Some learnings are also seen from the recent CRTC compliance and enforcement decision, CRTC 2016-428, October 26, 2016, in which it found that Blackstone Learning Corp. ("Blackstone") committed nine violations of CASL. In that case Blackstone did not take the opportunity to either provide guidance as to its efforts at due diligence and, in respect of its claim of implied consent under the conspicuous publication provisions under section 10(9) of CASL, failed to provide the CRTC with representations and provided no supporting information to the CRTC with respect to (a) where or how it discovered any of the recipient addresses, (b) when the addresses were obtained, (c) whether their publication was conspicuous, (d) whether they were accompanied by a statement indicating that the person does not want to receive unsolicited CEMs, or (e) how Blackstone determined that the messages it was sending were relevant to the roles or functions of the intended recipients. In the absence of that detail the CRTC found that Blackstone had committed the violations.
The lesson is that the CRTC, when considering the due diligence defence, will focus on the specific requirements of CASL and each of the elements required for the applicable conduct that is being questioned.
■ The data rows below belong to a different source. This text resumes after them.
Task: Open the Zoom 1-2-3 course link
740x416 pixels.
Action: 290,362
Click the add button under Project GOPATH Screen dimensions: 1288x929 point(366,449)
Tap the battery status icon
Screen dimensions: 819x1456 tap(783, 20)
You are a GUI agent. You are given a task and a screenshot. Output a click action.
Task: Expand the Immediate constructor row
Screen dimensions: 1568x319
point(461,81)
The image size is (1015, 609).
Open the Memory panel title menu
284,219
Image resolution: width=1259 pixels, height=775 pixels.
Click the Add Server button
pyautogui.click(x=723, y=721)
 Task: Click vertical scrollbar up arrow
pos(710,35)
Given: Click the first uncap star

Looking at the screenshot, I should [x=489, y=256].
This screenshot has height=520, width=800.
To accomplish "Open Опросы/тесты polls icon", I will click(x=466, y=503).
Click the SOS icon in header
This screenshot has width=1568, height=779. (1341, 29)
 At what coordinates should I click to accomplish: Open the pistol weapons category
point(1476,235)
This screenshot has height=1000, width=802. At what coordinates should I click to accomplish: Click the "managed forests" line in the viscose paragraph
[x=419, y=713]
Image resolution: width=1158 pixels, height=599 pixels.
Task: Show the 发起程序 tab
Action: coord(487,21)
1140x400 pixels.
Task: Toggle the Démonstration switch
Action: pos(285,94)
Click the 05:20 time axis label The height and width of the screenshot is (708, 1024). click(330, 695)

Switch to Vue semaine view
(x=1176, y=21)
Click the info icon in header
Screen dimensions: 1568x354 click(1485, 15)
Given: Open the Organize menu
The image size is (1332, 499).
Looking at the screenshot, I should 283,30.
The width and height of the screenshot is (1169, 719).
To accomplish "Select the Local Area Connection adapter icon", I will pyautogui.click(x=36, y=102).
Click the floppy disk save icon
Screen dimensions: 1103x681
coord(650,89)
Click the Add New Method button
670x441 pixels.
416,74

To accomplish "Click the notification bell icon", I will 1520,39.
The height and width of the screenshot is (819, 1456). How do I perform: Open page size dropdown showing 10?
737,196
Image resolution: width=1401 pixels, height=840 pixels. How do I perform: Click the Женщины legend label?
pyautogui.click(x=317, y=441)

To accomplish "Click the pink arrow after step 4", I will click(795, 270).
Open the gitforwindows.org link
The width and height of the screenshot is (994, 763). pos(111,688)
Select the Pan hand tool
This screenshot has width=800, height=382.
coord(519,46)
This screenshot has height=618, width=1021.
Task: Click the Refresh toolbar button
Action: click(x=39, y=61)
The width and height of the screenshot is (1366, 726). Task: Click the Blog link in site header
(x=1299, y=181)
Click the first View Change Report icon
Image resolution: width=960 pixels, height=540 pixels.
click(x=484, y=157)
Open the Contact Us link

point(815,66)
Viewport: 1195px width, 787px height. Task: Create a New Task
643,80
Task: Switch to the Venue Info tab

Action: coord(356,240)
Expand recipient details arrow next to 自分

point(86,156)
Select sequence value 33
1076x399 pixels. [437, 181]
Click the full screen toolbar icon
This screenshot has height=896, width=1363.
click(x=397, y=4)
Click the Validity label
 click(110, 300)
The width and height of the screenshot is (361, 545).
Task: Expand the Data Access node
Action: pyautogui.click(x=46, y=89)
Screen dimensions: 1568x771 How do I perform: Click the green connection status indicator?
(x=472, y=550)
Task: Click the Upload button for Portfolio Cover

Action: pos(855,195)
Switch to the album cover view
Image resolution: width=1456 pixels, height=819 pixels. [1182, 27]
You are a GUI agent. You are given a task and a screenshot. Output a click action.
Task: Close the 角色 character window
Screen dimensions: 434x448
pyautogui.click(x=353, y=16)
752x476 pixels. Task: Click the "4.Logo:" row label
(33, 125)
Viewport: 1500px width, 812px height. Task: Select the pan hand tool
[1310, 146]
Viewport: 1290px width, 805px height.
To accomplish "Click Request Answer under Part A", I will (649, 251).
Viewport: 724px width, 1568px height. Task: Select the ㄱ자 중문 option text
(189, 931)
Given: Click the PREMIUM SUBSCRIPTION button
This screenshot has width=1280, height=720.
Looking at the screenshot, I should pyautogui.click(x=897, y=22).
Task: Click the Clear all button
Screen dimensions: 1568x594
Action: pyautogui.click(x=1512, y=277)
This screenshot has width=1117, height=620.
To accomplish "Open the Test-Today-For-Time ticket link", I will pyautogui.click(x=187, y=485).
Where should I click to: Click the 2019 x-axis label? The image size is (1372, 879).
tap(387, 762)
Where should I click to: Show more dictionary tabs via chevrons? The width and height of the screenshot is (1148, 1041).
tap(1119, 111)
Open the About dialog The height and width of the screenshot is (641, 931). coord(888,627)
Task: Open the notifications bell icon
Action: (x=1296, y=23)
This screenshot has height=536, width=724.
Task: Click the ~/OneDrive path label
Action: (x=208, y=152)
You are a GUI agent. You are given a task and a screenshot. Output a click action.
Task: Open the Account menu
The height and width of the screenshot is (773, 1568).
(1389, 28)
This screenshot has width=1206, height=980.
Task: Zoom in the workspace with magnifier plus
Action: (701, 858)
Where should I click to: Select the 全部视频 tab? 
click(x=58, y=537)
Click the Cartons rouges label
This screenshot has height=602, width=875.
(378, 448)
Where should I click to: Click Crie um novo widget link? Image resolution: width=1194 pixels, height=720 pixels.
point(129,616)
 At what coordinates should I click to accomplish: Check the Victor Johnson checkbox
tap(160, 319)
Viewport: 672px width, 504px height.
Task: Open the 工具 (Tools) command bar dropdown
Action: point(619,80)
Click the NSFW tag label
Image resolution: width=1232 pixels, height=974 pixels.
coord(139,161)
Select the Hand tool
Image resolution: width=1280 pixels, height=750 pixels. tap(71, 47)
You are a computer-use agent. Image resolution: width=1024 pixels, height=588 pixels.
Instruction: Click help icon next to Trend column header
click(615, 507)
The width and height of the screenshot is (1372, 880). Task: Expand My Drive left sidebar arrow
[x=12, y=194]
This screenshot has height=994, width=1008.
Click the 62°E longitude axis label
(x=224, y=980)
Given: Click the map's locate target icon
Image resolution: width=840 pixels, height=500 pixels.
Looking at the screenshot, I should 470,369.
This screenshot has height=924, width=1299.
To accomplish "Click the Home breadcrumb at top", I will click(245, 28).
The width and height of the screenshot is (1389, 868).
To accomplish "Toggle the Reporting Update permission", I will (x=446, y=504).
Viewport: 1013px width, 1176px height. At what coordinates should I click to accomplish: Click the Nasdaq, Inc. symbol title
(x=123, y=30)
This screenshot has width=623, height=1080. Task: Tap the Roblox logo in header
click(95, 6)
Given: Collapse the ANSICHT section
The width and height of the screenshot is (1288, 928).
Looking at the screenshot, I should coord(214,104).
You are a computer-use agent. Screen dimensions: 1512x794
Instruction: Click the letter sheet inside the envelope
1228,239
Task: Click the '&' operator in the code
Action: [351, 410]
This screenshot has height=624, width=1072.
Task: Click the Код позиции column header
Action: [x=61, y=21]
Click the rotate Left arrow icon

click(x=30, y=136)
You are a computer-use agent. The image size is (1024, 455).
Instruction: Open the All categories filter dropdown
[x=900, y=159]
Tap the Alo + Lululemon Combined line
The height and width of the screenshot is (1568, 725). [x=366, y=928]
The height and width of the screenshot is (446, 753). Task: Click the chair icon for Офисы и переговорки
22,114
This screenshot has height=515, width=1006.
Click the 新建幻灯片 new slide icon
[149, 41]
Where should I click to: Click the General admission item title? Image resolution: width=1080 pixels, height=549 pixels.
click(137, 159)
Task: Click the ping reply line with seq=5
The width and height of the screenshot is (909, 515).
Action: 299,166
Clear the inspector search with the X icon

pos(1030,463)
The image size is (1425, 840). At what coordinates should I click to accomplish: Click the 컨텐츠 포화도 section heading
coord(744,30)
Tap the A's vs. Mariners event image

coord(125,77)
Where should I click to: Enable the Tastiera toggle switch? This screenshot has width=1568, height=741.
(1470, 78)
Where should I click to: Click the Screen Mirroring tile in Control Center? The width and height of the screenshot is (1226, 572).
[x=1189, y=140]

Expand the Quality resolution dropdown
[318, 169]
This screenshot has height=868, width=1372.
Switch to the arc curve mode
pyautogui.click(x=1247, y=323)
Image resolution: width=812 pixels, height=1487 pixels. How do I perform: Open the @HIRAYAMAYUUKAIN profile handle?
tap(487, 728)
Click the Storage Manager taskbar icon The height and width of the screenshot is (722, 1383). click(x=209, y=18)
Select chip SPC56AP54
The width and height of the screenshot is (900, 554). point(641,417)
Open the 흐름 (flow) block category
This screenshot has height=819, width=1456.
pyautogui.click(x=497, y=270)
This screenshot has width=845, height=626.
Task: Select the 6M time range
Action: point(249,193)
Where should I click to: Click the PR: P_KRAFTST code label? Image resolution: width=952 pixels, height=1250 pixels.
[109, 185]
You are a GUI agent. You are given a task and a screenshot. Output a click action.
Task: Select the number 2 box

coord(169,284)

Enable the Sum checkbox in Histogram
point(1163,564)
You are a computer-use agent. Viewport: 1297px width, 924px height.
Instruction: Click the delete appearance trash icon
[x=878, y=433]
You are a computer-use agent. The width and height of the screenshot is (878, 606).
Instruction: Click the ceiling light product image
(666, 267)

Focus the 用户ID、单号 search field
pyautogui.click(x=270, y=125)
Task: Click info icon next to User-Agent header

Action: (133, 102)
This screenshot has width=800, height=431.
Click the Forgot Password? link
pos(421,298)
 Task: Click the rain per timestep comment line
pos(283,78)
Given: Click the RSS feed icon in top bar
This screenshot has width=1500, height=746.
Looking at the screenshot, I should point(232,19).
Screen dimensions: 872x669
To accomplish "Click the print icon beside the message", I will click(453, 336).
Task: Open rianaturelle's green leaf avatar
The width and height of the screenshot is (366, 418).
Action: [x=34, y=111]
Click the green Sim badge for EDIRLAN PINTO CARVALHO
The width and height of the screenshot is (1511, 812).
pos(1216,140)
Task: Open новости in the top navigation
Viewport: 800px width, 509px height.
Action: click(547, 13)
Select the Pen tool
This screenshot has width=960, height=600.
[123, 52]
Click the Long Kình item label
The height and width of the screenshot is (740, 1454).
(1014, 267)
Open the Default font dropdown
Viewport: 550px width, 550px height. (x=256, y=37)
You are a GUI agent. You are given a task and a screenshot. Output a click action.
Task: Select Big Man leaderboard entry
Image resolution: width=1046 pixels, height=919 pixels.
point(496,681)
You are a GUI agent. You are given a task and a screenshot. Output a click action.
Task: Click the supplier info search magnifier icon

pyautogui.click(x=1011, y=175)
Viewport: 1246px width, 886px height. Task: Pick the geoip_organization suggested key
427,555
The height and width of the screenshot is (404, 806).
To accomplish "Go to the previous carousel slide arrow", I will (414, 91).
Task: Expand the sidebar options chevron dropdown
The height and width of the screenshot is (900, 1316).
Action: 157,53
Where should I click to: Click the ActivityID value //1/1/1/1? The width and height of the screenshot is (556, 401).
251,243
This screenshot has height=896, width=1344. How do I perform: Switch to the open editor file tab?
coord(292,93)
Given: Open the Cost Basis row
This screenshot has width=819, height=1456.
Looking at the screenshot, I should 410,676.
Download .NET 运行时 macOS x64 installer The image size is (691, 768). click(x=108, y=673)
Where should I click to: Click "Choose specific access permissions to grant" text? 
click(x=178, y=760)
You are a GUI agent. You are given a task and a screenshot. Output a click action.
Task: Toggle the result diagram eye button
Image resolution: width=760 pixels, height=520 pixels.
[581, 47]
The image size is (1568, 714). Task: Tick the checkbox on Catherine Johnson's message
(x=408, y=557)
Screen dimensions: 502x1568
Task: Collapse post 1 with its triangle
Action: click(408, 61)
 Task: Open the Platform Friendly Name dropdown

As well, the courts’ consideration of due diligence provisions of other legislative regimes offers guidance on certain common law norms. For example, section 283 of the Canadian Environmental Protection Act, 1999, contains a similar provision to CASL, giving parties the opportunity to show that they “exercised all due diligence” to prevent the commission of an act. When applying this provision, the Court in R v Canadian Tire Corp, [2004] OTC 668, was unswayed by the “broadly-worded policy, proclamation of general philosophical objectives and reliance on an overall good prior record” put forward by the defendant. After reviewing due diligence jurisprudence, similar to the result in the Blackstone decision, the Court held that due diligence had to be exercised in relation to the specific contravention to establish a section 283 defence.
Due Diligence in Practice
What these sources of guidance suggest is that a multi-faceted compliance program will likely be necessary to garner due diligence protection. While a compliance program with some of these elements may be beneficial when negotiating an undertaking with the CRTC, the due diligence defence may require evidence of a coordinated and bona fide effort undertaken by the defendant to implement and adopt any such program.